## Text Classification for Active vs. Passive Voice Detection

In [148]:
# Packages

import pandas as pd

from sklearn.model_selection import train_test_split
from sklearn.feature_extraction.text import CountVectorizer

from sklearn.linear_model import LogisticRegression
from sklearn.svm import SVC
from sklearn.tree import DecisionTreeClassifier
from sklearn.metrics import accuracy_score


In [149]:
# Data

df = pd.read_csv('active_passive dataset.csv')

In [150]:
data=df
df.head()


Unnamed: 0,id,sentence,voice
0,1,The chef prepares the meal.,Active
1,2,The teacher explains the lesson clearly.,Active
2,3,The gardener waters the plants every morning.,Active
3,4,The kids play soccer in the park.,Active
4,5,The author wrote a thrilling novel.,Active


### Pre-Processing

In [151]:
df.isnull().sum()   

id          0
sentence    0
voice       0
dtype: int64

In [152]:
# Remove punctuation and convert to lowercase

def clean(text):
    text = re.sub(r'[^\w\s]', '', text)
    text = text.lower()
    return text

In [153]:
data['sentence'] = data['sentence'].apply(clean)

In [154]:
data['sentence'].head()

0                      the chef prepares the meal
1         the teacher explains the lesson clearly
2    the gardener waters the plants every morning
3                the kids play soccer in the park
4              the author wrote a thrilling novel
Name: sentence, dtype: object

In [155]:
# Create Dummy Variable

data = pd.get_dummies(data, columns=['voice'], drop_first=True)

In [156]:
data.head(1)

Unnamed: 0,id,sentence,voice_Passive
0,1,the chef prepares the meal,False


In [157]:
data['voice_Passive'] = data['voice_Passive'].astype(int)

In [158]:
data.head(1)

Unnamed: 0,id,sentence,voice_Passive
0,1,the chef prepares the meal,0


In [159]:
data.tail(1)

Unnamed: 0,id,sentence,voice_Passive
39,40,the assignment is submitted on time by the stu...,1


### Train, Validate and Test Spliting

In [160]:
# Declair x and y

x = data['sentence']
y = data['voice_Passive']

In [161]:
# Split Data

x_train, x_tmp, y_train, y_tmp = train_test_split(x, y, train_size=0.6, random_state= 51)
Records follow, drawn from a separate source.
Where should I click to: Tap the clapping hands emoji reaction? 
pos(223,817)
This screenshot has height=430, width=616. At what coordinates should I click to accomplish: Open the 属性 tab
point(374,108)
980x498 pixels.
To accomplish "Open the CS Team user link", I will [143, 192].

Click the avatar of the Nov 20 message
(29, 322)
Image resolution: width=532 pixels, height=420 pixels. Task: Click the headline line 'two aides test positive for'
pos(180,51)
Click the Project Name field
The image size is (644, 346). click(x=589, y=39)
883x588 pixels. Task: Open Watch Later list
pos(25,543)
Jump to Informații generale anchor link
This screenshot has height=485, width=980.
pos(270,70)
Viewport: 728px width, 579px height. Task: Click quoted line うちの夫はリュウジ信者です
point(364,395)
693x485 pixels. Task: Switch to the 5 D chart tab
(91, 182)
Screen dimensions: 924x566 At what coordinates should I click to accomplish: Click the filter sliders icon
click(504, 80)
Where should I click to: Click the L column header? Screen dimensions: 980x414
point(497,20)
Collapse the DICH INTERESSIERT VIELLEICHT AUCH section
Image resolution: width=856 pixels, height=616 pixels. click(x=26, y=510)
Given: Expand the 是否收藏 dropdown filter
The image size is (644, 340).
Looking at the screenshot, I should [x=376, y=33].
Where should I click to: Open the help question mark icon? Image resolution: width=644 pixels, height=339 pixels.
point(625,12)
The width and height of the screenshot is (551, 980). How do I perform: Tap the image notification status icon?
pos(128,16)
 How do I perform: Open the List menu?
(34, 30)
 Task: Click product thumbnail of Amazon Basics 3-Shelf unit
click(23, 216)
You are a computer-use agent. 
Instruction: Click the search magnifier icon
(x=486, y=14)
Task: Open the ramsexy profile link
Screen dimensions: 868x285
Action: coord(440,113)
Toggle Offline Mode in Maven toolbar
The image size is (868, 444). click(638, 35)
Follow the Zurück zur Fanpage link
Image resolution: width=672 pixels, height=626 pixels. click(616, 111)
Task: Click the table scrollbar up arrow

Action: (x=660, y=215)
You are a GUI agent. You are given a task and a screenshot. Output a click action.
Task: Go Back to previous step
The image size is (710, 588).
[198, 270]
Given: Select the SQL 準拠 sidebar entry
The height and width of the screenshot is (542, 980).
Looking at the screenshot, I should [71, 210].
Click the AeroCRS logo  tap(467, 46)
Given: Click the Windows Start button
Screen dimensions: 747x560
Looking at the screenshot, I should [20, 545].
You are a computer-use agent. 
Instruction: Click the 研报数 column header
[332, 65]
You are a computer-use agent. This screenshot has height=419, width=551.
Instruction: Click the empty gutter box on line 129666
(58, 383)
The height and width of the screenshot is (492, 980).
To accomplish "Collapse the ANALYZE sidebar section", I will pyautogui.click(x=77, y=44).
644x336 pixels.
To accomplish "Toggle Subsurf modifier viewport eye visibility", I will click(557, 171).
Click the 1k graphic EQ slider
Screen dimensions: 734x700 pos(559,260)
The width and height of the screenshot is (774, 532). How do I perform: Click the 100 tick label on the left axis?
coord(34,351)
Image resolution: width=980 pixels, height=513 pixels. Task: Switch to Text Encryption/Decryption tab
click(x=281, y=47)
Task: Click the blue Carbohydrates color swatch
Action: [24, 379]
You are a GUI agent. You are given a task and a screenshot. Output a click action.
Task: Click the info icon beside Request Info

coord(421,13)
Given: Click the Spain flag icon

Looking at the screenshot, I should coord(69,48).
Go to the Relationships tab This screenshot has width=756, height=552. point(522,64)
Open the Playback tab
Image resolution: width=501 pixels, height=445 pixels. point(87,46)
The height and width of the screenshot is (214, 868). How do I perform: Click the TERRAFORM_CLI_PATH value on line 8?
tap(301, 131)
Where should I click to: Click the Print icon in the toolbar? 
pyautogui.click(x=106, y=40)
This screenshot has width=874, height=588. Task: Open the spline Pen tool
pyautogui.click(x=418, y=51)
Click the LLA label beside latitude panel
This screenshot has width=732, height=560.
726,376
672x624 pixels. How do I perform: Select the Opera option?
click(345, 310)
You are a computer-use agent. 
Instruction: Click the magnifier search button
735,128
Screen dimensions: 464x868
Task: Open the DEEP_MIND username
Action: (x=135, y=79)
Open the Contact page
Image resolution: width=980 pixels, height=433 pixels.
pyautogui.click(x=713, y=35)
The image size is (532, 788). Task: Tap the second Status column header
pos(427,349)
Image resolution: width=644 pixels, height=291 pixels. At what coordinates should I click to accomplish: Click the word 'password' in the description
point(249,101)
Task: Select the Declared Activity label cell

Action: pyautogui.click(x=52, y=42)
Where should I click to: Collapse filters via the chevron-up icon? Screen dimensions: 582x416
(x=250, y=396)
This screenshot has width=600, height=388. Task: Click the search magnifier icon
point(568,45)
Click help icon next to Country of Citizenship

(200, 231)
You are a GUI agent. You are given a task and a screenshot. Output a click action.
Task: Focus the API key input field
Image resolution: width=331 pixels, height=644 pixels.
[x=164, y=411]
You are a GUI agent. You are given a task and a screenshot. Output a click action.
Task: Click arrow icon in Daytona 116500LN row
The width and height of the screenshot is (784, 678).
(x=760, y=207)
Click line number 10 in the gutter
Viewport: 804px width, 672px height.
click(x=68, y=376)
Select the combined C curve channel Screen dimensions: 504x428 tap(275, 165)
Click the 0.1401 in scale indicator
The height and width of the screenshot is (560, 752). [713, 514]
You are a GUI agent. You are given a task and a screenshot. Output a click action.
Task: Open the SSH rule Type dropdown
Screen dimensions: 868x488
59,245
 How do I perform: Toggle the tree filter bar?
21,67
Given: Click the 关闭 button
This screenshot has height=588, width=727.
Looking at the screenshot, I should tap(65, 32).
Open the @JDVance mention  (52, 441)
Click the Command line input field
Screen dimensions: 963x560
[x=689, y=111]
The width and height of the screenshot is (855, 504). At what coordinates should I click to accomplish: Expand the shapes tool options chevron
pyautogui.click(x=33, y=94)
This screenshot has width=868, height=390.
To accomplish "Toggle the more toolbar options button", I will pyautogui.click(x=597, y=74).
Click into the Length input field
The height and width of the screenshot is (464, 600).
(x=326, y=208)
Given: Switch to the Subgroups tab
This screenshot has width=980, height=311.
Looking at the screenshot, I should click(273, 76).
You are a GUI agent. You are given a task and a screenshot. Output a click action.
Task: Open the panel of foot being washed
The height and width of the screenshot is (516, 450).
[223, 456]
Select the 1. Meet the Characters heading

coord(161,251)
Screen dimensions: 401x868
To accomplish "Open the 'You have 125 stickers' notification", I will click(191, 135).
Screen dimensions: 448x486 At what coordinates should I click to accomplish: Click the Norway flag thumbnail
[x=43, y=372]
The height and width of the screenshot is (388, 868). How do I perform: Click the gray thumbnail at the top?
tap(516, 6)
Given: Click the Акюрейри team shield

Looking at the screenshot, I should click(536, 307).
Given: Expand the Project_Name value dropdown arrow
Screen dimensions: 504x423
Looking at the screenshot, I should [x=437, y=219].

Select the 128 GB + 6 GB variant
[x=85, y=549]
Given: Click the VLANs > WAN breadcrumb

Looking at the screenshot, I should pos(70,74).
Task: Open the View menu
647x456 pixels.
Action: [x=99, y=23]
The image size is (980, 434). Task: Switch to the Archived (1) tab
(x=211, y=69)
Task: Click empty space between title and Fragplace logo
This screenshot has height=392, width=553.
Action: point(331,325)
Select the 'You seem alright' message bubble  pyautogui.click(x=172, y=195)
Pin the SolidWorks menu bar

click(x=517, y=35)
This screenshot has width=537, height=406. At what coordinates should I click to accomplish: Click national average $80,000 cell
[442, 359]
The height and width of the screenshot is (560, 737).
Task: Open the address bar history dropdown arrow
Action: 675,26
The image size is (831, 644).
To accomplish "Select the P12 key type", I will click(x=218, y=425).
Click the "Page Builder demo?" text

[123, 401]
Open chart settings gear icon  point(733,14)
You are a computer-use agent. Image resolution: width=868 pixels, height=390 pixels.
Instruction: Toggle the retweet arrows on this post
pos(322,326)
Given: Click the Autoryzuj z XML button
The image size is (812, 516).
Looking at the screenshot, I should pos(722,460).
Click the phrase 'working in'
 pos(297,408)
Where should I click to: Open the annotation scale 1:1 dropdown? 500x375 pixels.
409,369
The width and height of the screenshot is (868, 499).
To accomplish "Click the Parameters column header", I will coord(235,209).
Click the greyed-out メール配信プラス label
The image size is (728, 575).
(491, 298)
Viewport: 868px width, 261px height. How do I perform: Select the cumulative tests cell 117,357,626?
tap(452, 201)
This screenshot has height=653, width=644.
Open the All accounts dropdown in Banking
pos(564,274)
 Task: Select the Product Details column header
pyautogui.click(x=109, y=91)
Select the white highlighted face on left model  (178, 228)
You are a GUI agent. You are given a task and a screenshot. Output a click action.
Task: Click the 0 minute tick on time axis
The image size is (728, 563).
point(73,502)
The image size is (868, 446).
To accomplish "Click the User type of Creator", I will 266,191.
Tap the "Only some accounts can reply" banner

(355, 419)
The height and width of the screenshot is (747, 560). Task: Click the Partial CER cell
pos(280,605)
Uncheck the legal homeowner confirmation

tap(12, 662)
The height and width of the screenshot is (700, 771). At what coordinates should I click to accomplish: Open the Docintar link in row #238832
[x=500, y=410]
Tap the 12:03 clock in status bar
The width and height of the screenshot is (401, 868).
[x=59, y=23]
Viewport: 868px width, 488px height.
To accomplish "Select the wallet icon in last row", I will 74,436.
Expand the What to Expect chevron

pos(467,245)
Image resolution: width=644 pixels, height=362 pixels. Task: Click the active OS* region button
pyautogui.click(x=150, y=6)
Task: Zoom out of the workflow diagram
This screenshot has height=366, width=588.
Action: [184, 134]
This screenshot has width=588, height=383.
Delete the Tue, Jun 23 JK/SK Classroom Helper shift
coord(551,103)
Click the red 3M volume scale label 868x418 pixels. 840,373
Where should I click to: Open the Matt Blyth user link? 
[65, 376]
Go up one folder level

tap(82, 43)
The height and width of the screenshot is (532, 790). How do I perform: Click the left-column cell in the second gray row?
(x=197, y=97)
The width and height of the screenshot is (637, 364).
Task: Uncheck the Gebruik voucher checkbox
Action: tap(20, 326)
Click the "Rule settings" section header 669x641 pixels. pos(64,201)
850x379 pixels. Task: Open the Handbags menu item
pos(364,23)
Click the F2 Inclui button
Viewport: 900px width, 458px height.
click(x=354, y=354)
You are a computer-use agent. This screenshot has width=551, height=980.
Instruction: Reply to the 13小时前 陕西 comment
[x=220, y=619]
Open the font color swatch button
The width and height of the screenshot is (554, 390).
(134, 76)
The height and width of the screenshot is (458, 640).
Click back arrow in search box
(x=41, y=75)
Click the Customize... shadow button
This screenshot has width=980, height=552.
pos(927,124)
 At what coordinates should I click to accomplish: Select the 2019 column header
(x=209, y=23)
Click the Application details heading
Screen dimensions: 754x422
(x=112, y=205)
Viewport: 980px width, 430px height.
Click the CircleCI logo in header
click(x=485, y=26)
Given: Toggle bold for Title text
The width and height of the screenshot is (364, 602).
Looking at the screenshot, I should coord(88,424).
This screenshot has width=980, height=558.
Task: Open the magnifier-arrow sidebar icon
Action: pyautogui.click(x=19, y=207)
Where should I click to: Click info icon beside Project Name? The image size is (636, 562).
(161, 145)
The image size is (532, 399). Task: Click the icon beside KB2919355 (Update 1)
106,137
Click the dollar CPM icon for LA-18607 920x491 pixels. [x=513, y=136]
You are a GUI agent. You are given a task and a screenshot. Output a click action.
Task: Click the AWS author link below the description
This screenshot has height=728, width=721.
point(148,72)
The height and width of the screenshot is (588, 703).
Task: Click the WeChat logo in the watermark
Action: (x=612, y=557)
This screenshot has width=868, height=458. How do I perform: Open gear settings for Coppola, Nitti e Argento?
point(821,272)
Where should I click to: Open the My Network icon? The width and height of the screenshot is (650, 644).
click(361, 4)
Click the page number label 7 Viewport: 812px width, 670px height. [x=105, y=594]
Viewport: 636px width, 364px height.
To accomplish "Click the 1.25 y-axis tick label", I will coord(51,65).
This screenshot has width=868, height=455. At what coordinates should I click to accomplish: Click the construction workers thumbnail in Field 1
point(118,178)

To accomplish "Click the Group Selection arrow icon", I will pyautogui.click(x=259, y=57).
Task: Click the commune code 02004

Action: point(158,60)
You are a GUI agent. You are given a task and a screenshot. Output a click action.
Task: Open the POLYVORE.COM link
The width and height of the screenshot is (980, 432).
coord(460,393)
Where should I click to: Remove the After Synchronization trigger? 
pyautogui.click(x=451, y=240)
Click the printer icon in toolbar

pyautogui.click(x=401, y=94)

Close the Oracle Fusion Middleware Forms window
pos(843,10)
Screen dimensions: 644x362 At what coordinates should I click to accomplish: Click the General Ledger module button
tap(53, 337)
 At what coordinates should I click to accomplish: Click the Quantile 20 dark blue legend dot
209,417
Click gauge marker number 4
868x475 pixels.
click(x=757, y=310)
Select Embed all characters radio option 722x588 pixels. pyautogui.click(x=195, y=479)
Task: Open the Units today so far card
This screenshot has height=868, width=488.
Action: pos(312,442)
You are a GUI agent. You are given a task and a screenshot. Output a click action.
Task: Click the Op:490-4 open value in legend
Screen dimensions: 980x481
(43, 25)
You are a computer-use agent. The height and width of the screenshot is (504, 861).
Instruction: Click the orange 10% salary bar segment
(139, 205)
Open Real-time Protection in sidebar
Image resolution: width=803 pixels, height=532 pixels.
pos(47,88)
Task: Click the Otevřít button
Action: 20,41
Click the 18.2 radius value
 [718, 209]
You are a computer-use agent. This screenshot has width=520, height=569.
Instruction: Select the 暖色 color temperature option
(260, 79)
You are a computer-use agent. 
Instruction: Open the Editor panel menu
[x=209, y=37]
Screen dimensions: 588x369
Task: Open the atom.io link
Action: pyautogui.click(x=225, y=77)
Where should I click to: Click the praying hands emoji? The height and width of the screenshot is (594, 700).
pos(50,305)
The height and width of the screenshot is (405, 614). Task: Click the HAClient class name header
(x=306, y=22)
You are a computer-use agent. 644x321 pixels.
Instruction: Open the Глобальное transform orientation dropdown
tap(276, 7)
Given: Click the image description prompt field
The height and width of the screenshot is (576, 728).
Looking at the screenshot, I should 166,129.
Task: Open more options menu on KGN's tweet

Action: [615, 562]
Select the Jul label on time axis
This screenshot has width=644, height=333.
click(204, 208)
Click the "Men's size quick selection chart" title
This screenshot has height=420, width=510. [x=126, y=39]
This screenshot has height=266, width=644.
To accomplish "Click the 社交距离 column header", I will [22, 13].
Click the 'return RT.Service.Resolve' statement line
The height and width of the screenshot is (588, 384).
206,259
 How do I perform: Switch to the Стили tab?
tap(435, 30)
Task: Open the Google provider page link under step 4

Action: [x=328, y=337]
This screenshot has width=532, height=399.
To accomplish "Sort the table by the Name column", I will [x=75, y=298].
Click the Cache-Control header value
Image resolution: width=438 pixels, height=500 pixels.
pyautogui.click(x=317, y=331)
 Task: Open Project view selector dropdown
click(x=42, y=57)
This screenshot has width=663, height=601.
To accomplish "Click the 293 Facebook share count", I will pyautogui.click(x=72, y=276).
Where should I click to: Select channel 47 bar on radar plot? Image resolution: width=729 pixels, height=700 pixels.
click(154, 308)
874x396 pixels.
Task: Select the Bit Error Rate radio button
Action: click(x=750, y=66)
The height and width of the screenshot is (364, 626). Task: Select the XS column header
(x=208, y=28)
x_val, x_test, y_val, y_test = train_test_split(x_tmp, y_tmp, test_size=0.5, random_state= 51)

### Vectorization

In [162]:
Vectorizer = CountVectorizer()

In [163]:
x_train_v = Vectorizer.fit_transform(x_train)
x_val_v = Vectorizer.transform(x_val)
x_test_v = Vectorizer.transform(x_test)

### Classifier Models

In [164]:
# Logistic Regression

logit = LogisticRegression()
logit.fit(x_train_v, y_train)

In [165]:
y_pred = logit.predict(x_val_v)

In [166]:
score = accuracy_score(y_val, y_pred)
score

1.0

In [167]:
# Support Vector Machine

svc = SVC()
svc.fit(x_train_v, y_train)

In [168]:
y_pred = svc.predict(x_val_v)

In [169]:
score = accuracy_score(y_val, y_pred)
score

1.0

In [170]:
# DecisionTree

tree = DecisionTreeClassifier()
tree.fit(x_train_v, y_train)

In [171]:
y_pred = tree.predict(x_val_v)

In [172]:
score = accuracy_score(y_val, y_pred)
score

1.0

In [173]:
# All the above model Logistic Regression, SVC and Decission Tree Classifier gives 100% accuracy. So we can choose any model 
# I am going to choose Decission Tree

### Test Prediction

In [174]:
test_predict = tree.predict(x_test_v)

In [175]:
score = accuracy_score(y_test, test_predict)
score

1.0

#### Side by side Checking Actual vs Predicted

In [176]:
side_by_side = pd.DataFrame(y_test)
side_by_side['Predicted_voice_passive'] = test_predict

In [177]:
side_by_side

Unnamed: 0,voice_Passive,Predicted_voice_passive
11,0,0
2,0,0
14,0,0
18,0,0
34,1,1
15,0,0
0,0,0
23,1,1


### Custom Testing

In [178]:
vect = pickle.load(open('vectorizer.pkl', 'rb'))
model = pickle.load(open('model.pkl', 'rb'))

In [179]:
text1 = 'I programmed this app'
text2 = 'This app is programmed by me'

In [180]:
text_list = [text1, text2]

In [181]:
def testing(text):
    text_v = vect.transform([text])
    result = model.predict(text_v)

    if result == 1:
        return f'{text}  :  Passive'
    else:
        return f'{text}  :  Active'

In [182]:
for text in text_list:
    print(testing(text))

I programmed this app  :  Active
This app is programmed by me  :  Passive


In [183]:
# This Predicted Accurately